What to work on =>
From the records below, output exactly the lines running from the line containing "You are a computer-use agent. The width" through the line containing "Instruction: Click Switch back to Hotmail", and no others.

Material supplied =>
————————
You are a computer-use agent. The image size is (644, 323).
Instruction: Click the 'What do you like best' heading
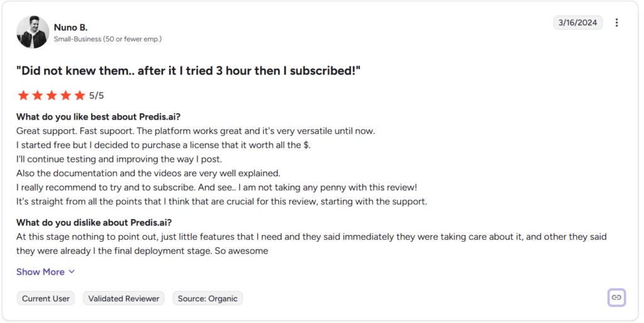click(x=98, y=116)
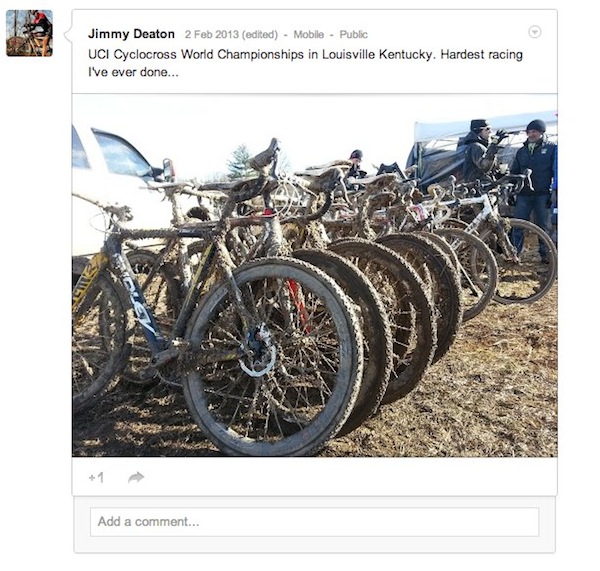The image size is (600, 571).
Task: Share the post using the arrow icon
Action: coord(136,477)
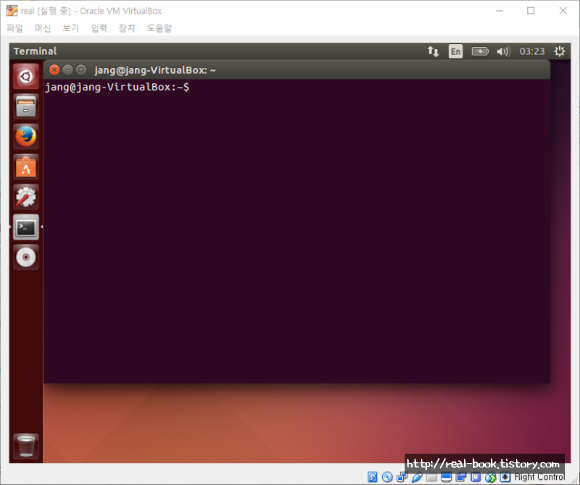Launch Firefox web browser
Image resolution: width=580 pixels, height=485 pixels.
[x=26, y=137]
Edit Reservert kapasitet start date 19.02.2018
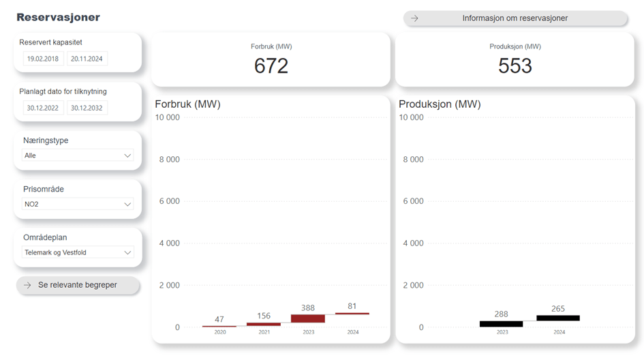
————————
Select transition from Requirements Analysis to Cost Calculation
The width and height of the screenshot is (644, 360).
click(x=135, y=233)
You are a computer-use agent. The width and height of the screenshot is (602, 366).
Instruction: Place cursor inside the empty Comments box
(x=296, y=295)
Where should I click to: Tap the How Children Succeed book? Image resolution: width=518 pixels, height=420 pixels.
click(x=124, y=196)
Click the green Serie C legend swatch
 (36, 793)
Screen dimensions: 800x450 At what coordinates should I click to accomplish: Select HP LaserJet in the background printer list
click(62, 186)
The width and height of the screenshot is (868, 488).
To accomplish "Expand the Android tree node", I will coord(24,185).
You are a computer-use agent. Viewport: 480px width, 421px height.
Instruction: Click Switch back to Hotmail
————————
Worked solution =>
You are a computer-use agent. The width and height of the screenshot is (602, 366).
Instruction: Place cursor inside the empty Comments box
(x=296, y=295)
Where should I click to: Tap the How Children Succeed book? Image resolution: width=518 pixels, height=420 pixels.
click(x=124, y=196)
Click the green Serie C legend swatch
 (36, 793)
Screen dimensions: 800x450 At what coordinates should I click to accomplish: Select HP LaserJet in the background printer list
click(62, 186)
The width and height of the screenshot is (868, 488).
To accomplish "Expand the Android tree node", I will coord(24,185).
You are a computer-use agent. Viewport: 480px width, 421px height.
Instruction: Click Switch back to Hotmail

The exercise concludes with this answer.